Item 1.01 Amendment of a Material Definitive Agreement.
In connection with his appointment as acting Chief Executive Officer of Kosan Biosciences Incorporated, a Delaware corporation (the “Company”), as discussed below, on February 14, 2006 the Company granted Robert G. Johnson, Jr., M.D., Ph.D. an option to purchase 25,000 shares of the Company’s common stock, at an exercise price of $4.875 per share and vesting ratably over 48 months. The Company also increased Dr. Johnson’s 2006 cash bonus target from 30% to 45% of his annual salary, effective as of January 1, 2006.
In addition, on February 14, 2006, the Company increased the 2006 cash bonus target for Margaret A. Horn, the Company’s Senior Vice President, General Counsel and Secretary, from 30% to 35% of her annual salary, effective as of January 1, 2006.
Item 5.02 Departure of Directors or Principal Officers; Election of Officers; Appointment of Officers.
Effective February 13, 2006, Daniel V. Santi, M.D., Ph.D. resigned as Chief Executive Officer and Chairman of the Board of Directors of the Company, and the Company’s Board of Directors (the “Board”) appointed Robert G. Johnson, Jr., M.D., Ph.D., the Company’s then current Executive Vice President, Development and Chief Medical Officer, as acting Chief Executive Officer on an interim basis until a permanent CEO is appointed by the Board. Dr. Santi continues to serve as a Director of the Company.

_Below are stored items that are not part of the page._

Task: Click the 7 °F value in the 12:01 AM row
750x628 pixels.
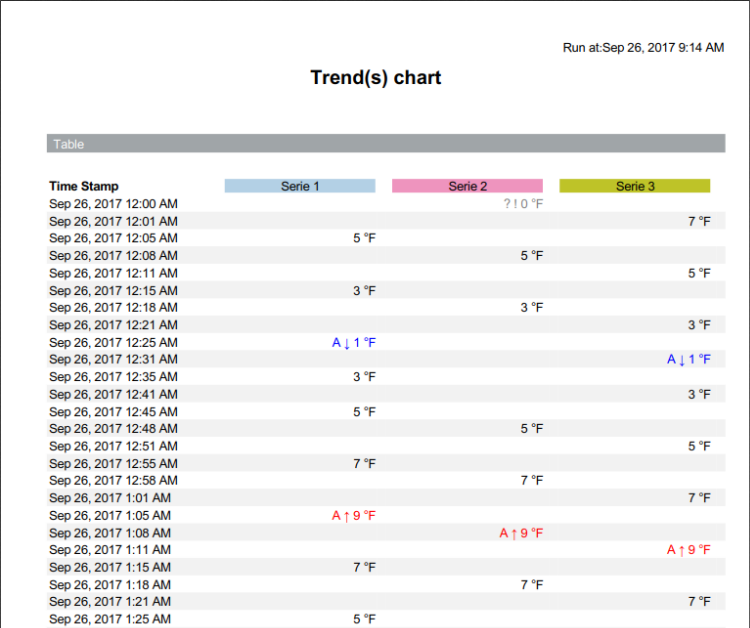Action: tap(699, 221)
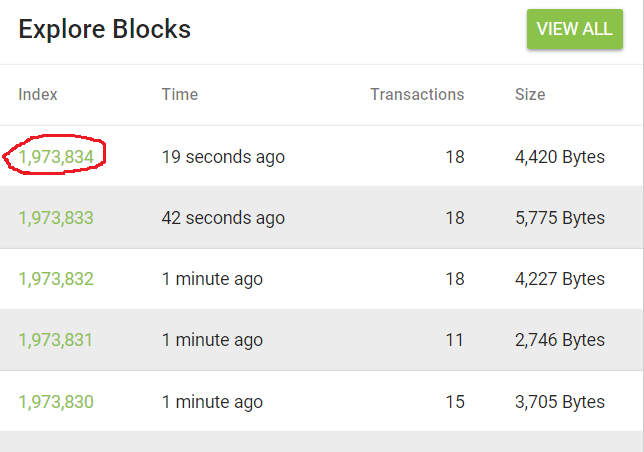Click the 4,227 Bytes size value

(560, 279)
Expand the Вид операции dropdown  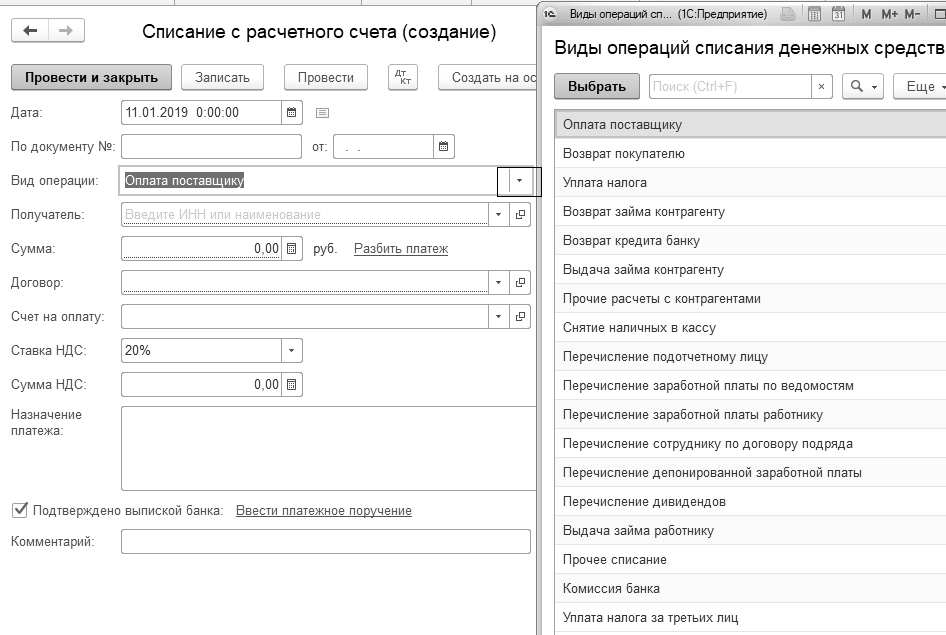coord(519,181)
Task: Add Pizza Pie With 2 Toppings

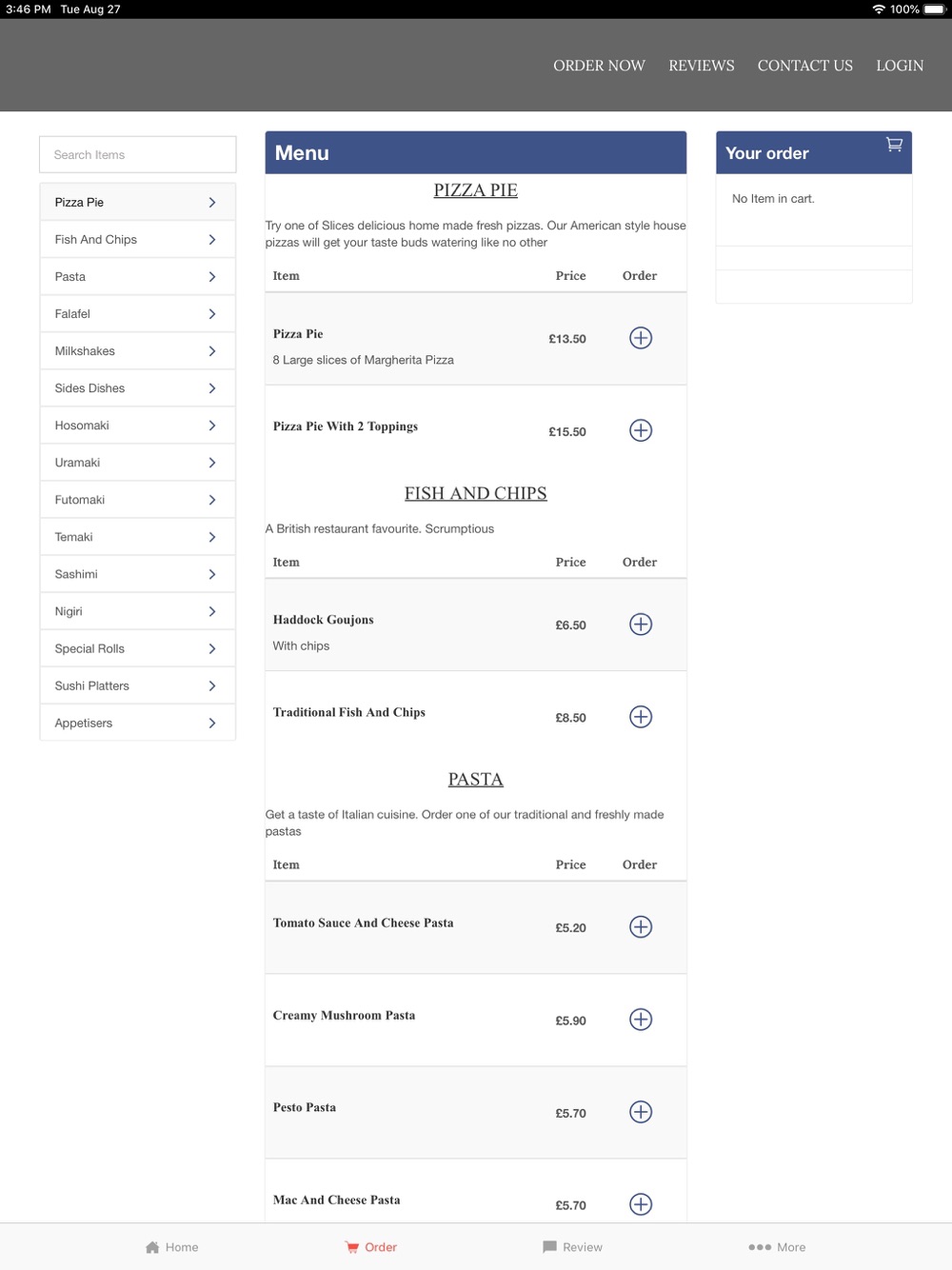Action: (641, 430)
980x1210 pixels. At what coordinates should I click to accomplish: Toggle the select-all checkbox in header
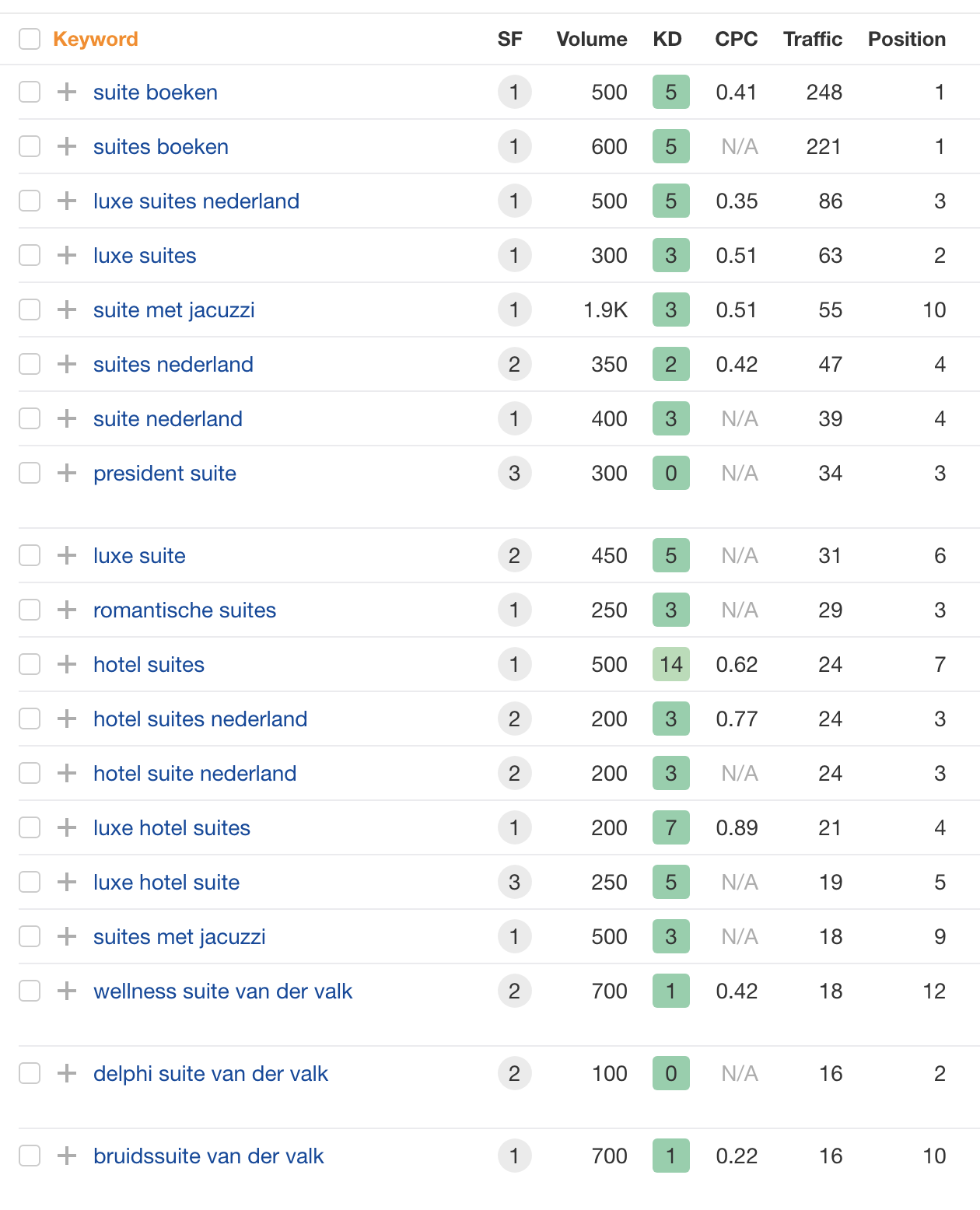(x=30, y=39)
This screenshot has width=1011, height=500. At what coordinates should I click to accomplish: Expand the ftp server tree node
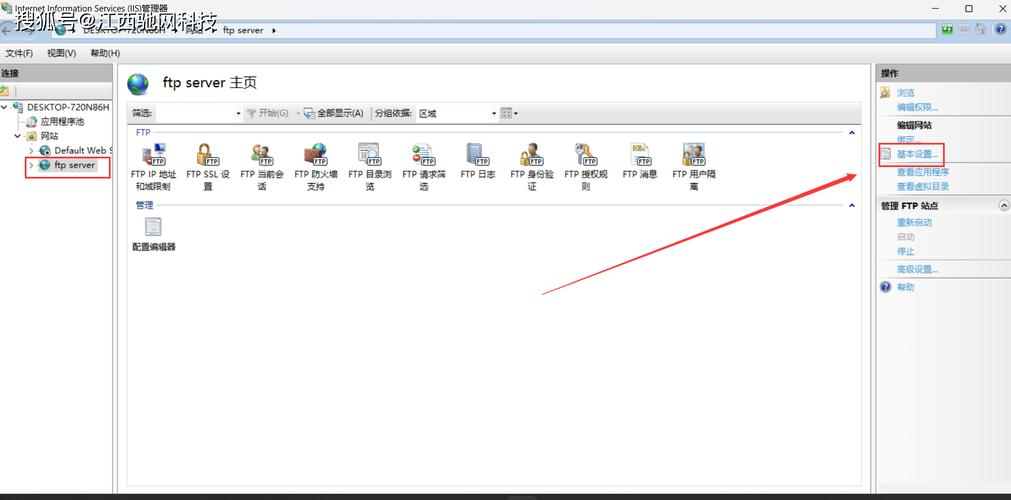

Dr. Johnson, 54, joined the Company in September 2000 and has served as Executive Vice President, Development since April 2004 and as Chief Medical Officer since January 2003. From January 2002 to April 2004, Dr. Johnson served as the Company’s Senior Vice President, Medical Affairs and Corporate Development and from September 2000 to January 2002, served as Vice President, Medical Affairs and Corporate Development. From 1998 to September 2000, Dr. Johnson was employed by Chiron Corporation, where he served as Vice President, Pharmacology and Preclinical Affairs through 1999 and most recently as Vice President, Corporate Development. From 1991 to 1998, Dr. Johnson was Director of Pharmacology at Merck & Co., Inc., a pharmaceutical company. In addition, Dr. Johnson was a member of the faculty at the University of Pennsylvania from 1987 to 1991 and at Harvard Medical School from 1985 to 1987. Dr. Johnson received his B.A. and Ph.D. in biophysics and an M.D. from the University of Pennsylvania.

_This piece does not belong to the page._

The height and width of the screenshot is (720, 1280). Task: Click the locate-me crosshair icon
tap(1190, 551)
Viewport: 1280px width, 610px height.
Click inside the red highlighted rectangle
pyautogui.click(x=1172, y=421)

Pursuant to the terms of the offer letter between Dr. Johnson and the Company dated September 5, 2000 (the “Offer Letter”), in the event of the involuntary termination of Dr. Johnson’s employment without Cause (as such term is defined in the Offer Letter), Dr. Johnson will receive separation pay in the form of continuation of his base salary (subject to standard withholdings and deductions) in regular payment installments for a period of six months following the date of termination of employment, subject to Dr. Johnson’s execution of a general release of the Company. The Company’s obligation to continue to pay such base salary shall cease as of the date Dr. Johnson commences employment with another business entity.

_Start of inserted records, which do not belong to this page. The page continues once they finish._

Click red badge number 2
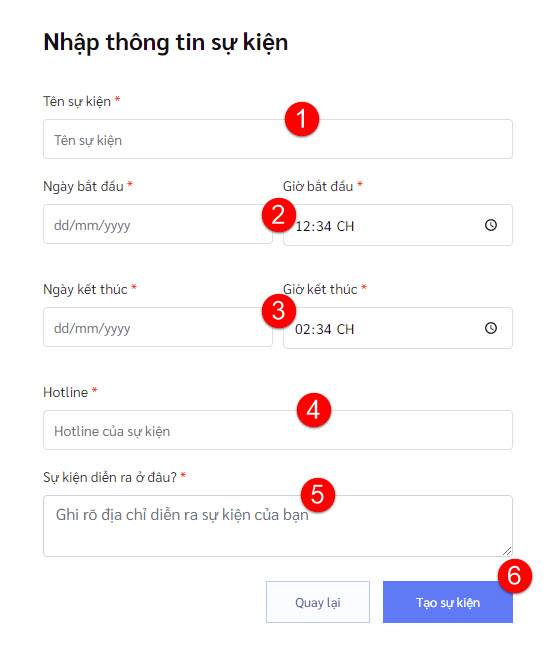Screen dimensions: 556x646 tap(279, 215)
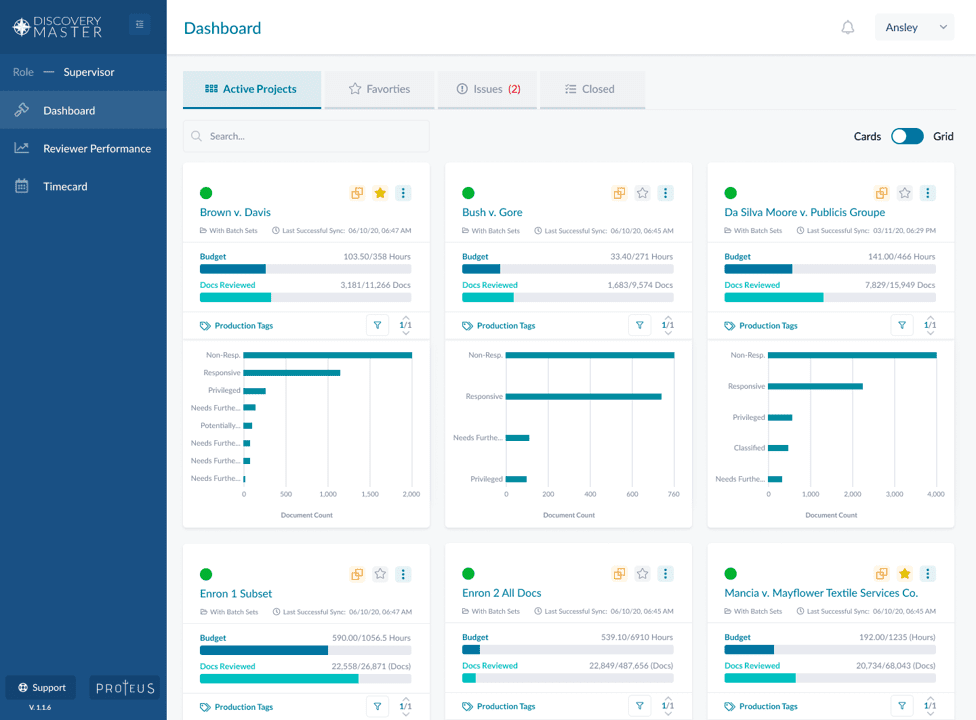Viewport: 976px width, 720px height.
Task: Click next page arrow on Bush v. Gore tags
Action: point(668,333)
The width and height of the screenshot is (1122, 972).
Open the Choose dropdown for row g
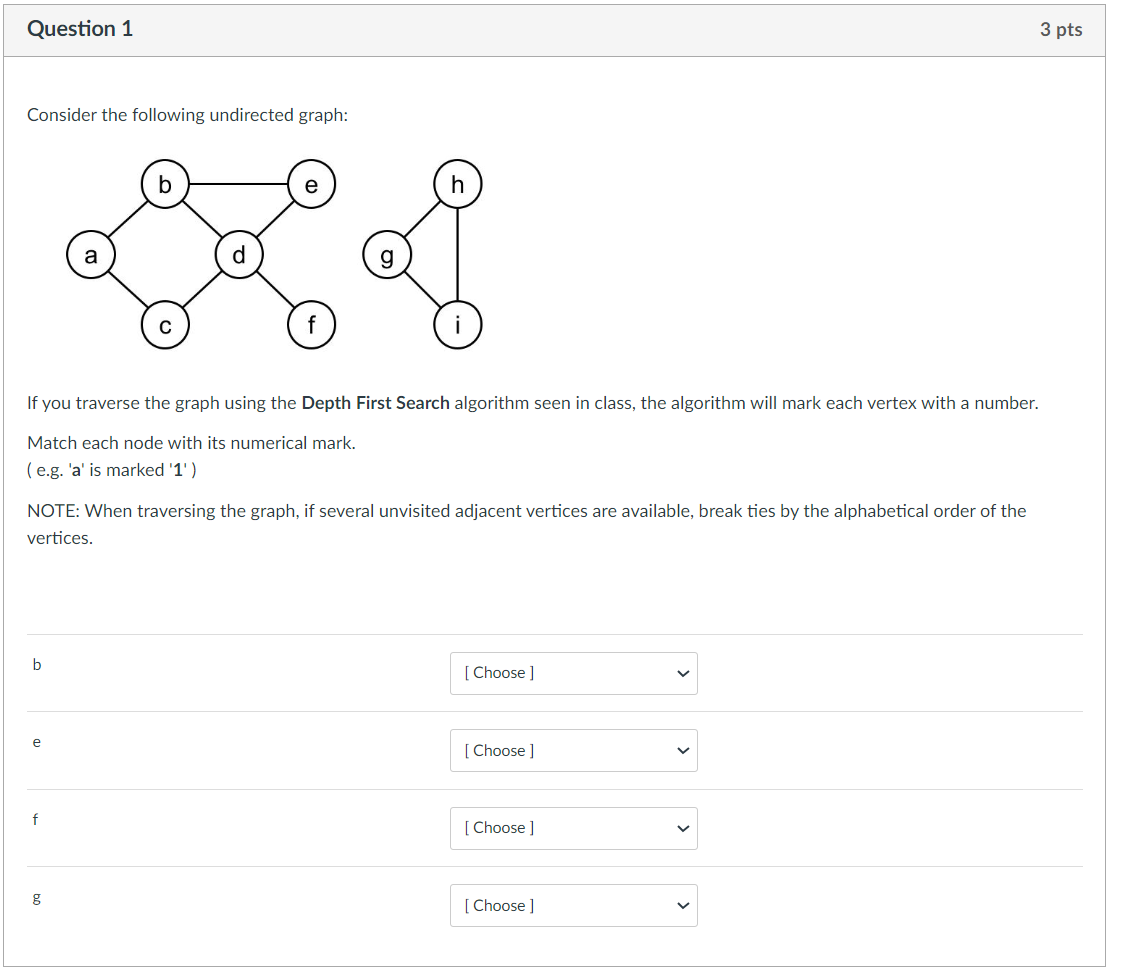(573, 905)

Dr. Johnson’s base salary for 2006 is $365,000 and his target cash bonus is 45% of his 2006 base salary. The actual bonus payable to Dr. Johnson (if any) will depend on the extent to which the Company’s and Dr. Johnson’s actual performance meets, exceeds or falls short of specified corporate objectives and individual performance objectives approved by the Compensation Committee of the Board and on the level of the Company’s then current or anticipated cash reserves.